> [What you are asked to do]:
Would you please copy exactly the line with "Where should I click to: Select the CacheException" and all lines that follow it in the data below, through the last one?

> [Records shown]:
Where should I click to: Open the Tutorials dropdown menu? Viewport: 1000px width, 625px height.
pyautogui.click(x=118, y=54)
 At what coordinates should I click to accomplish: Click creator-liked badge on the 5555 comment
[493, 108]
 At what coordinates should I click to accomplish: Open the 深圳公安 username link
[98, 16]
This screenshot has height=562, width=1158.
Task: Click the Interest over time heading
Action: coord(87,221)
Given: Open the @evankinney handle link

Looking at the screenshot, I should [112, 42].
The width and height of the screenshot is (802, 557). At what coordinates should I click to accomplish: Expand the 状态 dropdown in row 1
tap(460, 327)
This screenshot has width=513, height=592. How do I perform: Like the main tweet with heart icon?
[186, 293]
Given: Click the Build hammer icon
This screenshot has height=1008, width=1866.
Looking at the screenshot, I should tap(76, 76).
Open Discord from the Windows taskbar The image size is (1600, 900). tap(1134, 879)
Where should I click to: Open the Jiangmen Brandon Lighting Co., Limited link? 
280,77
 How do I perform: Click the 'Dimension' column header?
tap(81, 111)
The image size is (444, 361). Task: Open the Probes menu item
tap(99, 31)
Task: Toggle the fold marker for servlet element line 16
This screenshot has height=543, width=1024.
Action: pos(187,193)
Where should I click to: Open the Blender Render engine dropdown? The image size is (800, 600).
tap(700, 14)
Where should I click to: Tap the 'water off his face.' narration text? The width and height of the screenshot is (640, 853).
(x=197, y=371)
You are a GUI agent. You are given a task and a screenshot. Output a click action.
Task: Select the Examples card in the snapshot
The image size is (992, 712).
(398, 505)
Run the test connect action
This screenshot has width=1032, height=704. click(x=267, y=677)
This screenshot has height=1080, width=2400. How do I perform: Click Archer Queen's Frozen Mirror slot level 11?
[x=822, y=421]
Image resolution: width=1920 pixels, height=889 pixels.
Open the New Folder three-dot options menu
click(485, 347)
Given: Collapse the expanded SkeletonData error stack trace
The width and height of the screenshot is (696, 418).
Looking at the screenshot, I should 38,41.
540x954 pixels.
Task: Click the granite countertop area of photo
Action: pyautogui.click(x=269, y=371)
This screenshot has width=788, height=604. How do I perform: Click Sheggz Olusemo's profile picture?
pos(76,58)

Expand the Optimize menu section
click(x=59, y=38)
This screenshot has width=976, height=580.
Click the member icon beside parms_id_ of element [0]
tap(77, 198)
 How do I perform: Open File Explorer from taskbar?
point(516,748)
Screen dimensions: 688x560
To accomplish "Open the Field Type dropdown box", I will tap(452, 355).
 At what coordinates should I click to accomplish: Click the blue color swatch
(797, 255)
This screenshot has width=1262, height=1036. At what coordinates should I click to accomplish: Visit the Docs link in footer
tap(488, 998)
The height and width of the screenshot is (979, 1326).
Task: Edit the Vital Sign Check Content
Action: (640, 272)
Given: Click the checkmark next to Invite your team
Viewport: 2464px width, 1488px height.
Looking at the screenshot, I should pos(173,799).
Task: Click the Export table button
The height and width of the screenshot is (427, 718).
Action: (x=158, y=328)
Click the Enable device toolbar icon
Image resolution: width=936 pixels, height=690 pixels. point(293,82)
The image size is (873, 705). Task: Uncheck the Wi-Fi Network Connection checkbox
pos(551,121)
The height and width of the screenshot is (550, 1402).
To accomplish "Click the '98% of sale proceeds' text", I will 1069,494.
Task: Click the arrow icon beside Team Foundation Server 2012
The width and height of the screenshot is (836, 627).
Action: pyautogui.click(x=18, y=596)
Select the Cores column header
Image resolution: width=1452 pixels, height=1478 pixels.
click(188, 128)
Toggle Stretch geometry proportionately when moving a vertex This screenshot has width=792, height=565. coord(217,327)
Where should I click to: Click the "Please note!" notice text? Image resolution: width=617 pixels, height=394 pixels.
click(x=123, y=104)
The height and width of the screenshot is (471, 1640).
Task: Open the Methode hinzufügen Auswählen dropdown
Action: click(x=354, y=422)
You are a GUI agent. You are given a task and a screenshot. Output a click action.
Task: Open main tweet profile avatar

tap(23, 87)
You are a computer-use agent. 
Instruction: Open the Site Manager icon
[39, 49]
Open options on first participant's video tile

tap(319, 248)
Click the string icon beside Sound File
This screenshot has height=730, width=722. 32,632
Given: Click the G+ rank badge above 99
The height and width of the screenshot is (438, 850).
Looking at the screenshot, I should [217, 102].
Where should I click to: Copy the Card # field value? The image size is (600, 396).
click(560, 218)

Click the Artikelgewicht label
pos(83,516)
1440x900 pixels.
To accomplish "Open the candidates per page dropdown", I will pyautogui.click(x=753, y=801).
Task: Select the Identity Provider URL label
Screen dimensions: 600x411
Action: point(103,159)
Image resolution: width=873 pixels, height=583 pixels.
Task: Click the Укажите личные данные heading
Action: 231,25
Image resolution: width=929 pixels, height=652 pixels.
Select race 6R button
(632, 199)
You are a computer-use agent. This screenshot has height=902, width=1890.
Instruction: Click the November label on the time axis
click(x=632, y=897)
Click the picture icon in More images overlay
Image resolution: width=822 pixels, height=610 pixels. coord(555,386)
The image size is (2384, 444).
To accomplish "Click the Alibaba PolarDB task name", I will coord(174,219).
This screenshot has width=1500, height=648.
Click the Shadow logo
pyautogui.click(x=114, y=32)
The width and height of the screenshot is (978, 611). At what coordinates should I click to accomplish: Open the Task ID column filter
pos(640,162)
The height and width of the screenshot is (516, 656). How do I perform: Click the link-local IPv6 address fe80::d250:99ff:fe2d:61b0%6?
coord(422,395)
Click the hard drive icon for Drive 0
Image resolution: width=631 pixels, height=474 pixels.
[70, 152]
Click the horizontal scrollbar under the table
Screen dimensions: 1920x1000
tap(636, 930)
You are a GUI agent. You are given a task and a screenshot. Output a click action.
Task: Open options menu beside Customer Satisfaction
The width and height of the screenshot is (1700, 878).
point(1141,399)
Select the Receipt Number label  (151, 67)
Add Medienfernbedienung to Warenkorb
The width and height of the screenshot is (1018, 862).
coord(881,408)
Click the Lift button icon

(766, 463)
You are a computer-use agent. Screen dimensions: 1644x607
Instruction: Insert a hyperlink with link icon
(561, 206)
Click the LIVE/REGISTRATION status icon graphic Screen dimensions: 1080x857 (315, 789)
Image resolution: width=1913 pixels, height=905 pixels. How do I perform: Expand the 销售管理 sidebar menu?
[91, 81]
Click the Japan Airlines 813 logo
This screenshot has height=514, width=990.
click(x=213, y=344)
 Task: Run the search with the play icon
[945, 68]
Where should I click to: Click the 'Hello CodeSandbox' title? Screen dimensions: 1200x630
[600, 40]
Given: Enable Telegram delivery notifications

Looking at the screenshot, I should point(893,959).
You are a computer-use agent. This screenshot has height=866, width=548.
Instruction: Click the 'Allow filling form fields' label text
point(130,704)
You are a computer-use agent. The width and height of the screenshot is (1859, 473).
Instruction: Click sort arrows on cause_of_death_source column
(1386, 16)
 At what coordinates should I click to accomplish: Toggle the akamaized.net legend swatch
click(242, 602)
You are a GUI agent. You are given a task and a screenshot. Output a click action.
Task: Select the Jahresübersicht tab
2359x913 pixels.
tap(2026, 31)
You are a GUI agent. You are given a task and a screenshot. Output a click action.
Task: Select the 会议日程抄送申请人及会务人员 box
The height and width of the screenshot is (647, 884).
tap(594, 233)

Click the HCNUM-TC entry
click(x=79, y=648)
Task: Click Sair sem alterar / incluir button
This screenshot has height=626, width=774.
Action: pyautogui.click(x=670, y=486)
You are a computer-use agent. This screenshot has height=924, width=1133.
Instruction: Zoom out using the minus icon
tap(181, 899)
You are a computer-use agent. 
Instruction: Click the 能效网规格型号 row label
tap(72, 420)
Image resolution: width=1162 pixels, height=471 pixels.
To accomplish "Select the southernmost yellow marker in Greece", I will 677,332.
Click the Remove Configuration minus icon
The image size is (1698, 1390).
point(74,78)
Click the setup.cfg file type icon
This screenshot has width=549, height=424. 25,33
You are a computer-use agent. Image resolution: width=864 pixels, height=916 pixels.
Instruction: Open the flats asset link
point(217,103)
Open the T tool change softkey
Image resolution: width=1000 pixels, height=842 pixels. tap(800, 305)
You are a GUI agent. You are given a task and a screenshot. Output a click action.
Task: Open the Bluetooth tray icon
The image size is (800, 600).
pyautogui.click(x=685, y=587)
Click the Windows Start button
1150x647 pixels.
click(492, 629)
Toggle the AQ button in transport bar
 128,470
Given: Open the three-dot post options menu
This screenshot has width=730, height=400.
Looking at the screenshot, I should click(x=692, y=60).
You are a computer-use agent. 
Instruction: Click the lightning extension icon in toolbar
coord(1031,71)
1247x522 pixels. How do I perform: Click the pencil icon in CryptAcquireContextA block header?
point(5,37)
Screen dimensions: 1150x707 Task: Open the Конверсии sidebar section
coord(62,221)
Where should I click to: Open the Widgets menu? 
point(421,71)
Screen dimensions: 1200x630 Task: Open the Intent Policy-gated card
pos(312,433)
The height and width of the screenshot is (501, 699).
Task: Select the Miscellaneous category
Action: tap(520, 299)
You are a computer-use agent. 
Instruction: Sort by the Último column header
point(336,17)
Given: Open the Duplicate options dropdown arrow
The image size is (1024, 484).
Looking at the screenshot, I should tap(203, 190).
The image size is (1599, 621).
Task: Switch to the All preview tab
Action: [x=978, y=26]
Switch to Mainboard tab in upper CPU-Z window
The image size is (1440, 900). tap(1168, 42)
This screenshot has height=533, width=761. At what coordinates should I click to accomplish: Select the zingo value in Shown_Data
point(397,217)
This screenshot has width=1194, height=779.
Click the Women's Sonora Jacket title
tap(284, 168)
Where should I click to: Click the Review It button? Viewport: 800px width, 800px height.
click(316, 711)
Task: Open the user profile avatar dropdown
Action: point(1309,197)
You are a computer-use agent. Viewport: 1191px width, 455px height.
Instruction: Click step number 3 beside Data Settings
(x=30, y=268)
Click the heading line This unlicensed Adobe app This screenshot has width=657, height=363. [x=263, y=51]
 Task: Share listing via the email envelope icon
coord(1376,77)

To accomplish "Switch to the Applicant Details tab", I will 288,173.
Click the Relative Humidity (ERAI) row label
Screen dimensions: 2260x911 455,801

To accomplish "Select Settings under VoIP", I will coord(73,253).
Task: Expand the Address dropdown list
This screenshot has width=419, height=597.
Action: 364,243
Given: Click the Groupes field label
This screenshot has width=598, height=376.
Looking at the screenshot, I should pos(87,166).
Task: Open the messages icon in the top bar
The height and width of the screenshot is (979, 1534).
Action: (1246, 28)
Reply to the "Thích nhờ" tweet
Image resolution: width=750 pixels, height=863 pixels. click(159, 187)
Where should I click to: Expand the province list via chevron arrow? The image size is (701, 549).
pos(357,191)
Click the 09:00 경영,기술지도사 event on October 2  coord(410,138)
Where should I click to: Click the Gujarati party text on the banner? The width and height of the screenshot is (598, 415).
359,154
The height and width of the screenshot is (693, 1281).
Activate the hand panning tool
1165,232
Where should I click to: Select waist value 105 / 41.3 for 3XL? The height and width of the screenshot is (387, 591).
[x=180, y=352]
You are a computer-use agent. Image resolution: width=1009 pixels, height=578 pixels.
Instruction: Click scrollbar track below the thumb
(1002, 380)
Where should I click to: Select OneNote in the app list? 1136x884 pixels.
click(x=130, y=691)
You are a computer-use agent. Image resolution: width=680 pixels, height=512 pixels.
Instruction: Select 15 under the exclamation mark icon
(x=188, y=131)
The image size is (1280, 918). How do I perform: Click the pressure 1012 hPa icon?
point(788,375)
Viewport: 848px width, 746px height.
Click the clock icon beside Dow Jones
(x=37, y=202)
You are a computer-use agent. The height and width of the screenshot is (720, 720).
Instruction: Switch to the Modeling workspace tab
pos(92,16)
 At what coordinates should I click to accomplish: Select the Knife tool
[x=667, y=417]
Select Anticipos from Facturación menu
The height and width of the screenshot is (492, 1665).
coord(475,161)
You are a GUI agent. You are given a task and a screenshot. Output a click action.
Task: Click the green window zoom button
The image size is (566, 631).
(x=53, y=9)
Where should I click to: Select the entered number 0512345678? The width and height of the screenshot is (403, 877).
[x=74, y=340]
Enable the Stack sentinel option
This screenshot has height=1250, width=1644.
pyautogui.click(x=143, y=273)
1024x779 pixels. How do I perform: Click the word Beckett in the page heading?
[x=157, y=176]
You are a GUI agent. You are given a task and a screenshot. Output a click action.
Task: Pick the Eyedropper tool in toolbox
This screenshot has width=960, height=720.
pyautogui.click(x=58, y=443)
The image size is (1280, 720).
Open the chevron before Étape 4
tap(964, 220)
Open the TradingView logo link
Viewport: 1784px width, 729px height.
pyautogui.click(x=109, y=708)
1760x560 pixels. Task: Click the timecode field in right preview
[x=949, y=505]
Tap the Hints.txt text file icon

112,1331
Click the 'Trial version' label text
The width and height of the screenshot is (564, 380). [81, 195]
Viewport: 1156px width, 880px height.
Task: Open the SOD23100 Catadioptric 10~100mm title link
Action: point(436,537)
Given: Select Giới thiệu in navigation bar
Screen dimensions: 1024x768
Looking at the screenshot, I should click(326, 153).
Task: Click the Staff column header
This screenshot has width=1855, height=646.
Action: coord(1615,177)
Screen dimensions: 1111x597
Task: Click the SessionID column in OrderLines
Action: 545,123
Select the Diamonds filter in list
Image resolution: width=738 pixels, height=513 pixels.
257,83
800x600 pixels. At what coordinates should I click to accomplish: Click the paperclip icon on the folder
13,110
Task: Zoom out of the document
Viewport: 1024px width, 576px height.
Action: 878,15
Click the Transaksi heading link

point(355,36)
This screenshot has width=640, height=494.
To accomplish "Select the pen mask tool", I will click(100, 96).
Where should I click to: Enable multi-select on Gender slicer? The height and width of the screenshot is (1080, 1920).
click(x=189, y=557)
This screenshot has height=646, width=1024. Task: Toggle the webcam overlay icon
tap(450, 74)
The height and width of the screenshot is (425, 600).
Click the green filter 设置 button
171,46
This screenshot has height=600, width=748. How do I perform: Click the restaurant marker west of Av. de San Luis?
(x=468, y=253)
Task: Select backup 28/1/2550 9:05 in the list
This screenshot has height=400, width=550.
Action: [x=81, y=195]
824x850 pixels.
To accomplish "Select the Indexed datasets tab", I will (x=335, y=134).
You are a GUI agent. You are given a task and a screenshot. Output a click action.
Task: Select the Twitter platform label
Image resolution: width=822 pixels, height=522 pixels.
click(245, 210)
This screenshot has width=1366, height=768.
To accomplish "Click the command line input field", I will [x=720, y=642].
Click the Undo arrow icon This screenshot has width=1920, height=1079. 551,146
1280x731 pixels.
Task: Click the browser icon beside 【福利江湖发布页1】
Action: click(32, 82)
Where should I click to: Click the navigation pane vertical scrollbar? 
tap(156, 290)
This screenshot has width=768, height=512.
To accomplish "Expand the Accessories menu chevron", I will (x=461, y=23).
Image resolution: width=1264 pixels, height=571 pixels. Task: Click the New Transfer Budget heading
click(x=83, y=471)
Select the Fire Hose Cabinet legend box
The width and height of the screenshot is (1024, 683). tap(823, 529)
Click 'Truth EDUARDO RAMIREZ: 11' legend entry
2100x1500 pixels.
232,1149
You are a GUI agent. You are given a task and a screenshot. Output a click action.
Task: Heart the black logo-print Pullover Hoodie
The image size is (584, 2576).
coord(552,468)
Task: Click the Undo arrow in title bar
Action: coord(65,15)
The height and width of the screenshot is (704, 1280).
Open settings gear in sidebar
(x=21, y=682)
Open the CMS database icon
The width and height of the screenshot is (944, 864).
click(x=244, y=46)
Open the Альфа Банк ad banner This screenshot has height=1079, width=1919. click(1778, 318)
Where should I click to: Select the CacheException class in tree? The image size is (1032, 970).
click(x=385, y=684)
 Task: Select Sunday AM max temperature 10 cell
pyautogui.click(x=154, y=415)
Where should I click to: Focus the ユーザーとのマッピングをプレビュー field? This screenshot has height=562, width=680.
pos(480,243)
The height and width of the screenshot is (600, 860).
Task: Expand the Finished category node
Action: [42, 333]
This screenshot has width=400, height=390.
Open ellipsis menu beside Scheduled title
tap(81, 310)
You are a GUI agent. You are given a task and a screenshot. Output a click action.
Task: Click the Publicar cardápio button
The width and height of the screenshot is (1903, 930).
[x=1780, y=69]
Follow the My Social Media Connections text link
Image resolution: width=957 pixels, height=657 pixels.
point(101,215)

> [Written response]:
Where should I click to: Select the CacheException class in tree? The image size is (1032, 970).
click(x=385, y=684)
 Task: Select Sunday AM max temperature 10 cell
pyautogui.click(x=154, y=415)
Where should I click to: Focus the ユーザーとのマッピングをプレビュー field? This screenshot has height=562, width=680.
pos(480,243)
The height and width of the screenshot is (600, 860).
Task: Expand the Finished category node
Action: [42, 333]
This screenshot has width=400, height=390.
Open ellipsis menu beside Scheduled title
tap(81, 310)
You are a GUI agent. You are given a task and a screenshot. Output a click action.
Task: Click the Publicar cardápio button
The width and height of the screenshot is (1903, 930).
[x=1780, y=69]
Follow the My Social Media Connections text link
Image resolution: width=957 pixels, height=657 pixels.
point(101,215)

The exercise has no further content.